Since the outbreak, members of Shincheonji have become the target of disease-control officials racing against time to tame the virus' spread.

Police detectives and anti-disease officials have been tracking them through their smartphone locations or credit-card data. They have visited their homes, knocking on their doors or watching from outside to see if there are signs of life inside. One provincial government sent an urgent message to citizens through smartphone messages asking them to report Shincheonji members.

If Shincheonji officials took such a message as a form of "witch hunting", it was also a testimony to the difficulty disease-control officials have faced. An official at a government health clinic in Daegu that handled coronavirus screening did not reveal that he was a church member until he himself tested positive.

"Many church members were afraid to come out and reveal their church membership, given the overwhelming blaming coming from politicians and news media that called Shincheonji the originator of the virus outbreak," said Mr Kim Si-mon, the church's spokesman.

He said that church members have been exposed to widespread discrimination, taunting and even violence since the outbreak.

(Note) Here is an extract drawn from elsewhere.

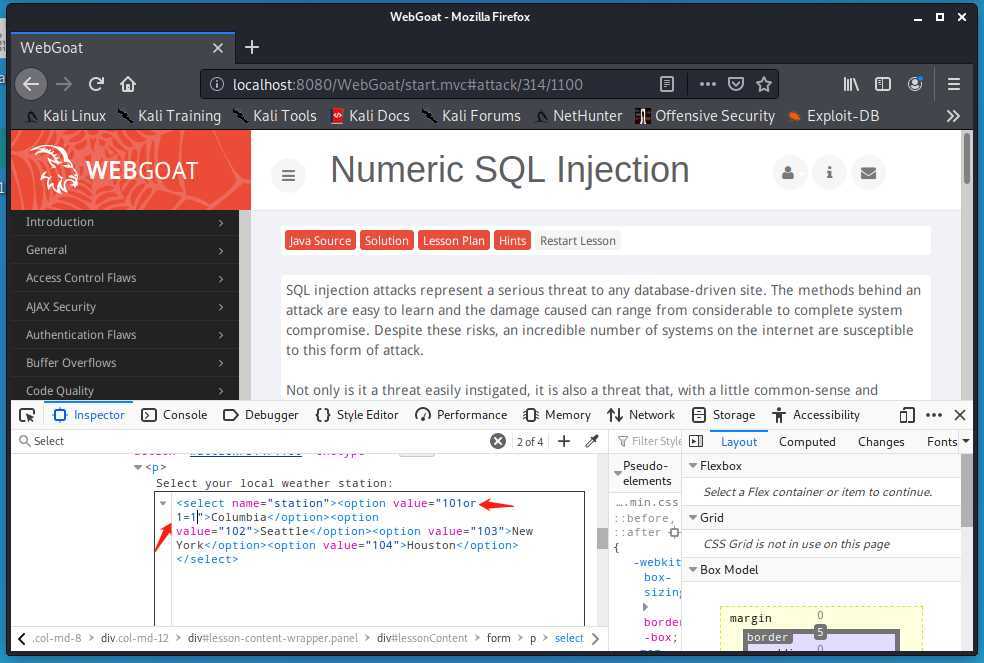This screenshot has width=984, height=663.
Task: Reload the current page
Action: [96, 84]
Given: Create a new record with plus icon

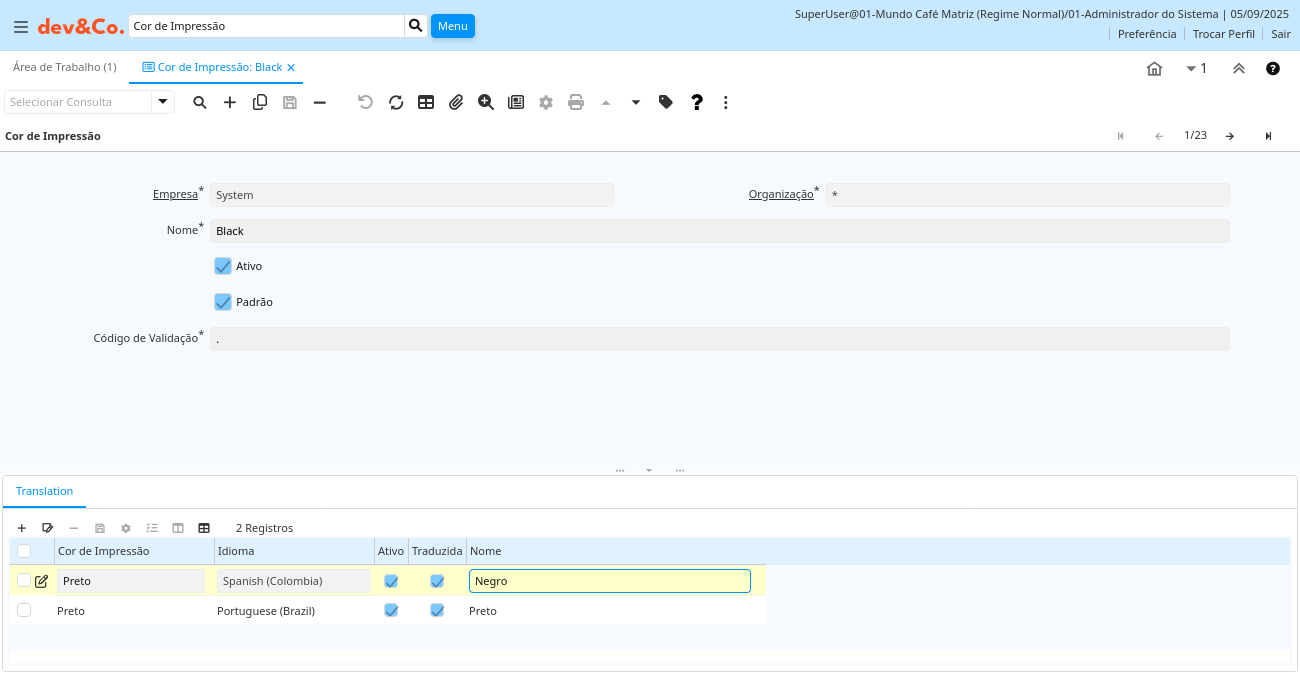Looking at the screenshot, I should tap(230, 102).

Mr Kim said much of the bad publicity was fuelled by the prejudices mainstream churches have created against Shincheonji.

"Please stop blaming and hating us," he said. "In a country like South Korea that has freedom of religion, do we have to die because we don't belong to the established church? Shincheonji did not make the coronavirus."

It's not the first time that a religious sect shunned by mainstream churches was connected to a national crisis in South Korea. After an overloaded ferry sank in 2014, killing more than 300 people, South Koreans were shocked to learn that the ferry company was controlled by a religious leader often condemned as heretical like Mr Lee.

On Monday, Mr Lee looked repentant throughout his news conference. But a flash of his usual charisma appeared at the end when journalists tried to ask questions at the same time while his critics hurled him insults from the sidelines.

"Be quiet! Order!" he shouted before his underlings hurried to usher him out. "We are all grown-ups!"